→ **Aim of the task**
Each line below that contains the word "computer" is to be counted; give only the final number.

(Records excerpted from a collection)
* * *
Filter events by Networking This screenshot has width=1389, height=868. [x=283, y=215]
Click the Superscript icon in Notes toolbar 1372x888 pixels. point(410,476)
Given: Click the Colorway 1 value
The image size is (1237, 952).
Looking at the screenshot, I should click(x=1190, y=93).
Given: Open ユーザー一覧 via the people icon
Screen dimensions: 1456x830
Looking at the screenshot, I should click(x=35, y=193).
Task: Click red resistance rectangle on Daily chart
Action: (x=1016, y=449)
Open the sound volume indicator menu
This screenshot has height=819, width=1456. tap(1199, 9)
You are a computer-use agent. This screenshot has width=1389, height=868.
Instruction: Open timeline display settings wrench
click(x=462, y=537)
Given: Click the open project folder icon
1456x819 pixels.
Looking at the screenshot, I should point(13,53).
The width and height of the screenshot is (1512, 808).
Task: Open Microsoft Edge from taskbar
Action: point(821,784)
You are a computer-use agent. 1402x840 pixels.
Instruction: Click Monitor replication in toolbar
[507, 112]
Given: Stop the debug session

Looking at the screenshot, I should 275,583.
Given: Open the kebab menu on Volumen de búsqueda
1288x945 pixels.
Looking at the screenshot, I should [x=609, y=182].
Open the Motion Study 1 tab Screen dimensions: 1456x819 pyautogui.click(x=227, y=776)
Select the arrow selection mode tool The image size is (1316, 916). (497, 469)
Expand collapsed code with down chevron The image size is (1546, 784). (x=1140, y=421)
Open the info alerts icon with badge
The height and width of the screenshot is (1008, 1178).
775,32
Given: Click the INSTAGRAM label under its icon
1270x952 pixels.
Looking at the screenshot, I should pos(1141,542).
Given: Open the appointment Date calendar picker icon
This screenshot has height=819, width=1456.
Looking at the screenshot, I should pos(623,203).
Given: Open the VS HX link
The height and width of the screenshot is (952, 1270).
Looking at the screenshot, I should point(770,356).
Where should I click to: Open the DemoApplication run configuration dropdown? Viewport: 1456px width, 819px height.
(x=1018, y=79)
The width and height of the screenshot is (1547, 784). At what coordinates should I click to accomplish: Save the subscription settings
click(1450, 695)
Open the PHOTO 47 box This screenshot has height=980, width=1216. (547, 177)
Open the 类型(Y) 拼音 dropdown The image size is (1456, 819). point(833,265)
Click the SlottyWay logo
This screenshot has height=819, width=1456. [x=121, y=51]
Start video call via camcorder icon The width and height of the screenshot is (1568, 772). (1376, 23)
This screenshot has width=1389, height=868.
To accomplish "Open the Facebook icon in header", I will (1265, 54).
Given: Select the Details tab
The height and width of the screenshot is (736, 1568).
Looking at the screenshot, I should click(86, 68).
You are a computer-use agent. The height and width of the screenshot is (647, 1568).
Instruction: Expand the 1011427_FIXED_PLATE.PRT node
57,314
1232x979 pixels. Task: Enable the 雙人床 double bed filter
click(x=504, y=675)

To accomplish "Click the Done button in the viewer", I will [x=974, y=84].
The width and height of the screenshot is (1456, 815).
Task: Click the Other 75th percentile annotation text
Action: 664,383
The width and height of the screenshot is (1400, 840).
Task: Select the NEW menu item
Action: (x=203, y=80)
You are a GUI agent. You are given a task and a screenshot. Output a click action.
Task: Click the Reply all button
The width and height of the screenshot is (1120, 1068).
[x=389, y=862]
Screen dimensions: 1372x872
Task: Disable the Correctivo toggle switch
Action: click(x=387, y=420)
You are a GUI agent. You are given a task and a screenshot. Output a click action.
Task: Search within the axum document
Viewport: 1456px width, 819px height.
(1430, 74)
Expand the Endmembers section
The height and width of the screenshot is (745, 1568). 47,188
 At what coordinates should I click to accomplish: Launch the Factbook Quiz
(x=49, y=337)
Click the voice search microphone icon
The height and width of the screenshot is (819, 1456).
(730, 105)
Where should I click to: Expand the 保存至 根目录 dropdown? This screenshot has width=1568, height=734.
* * *
→ **Result of the exercise**
3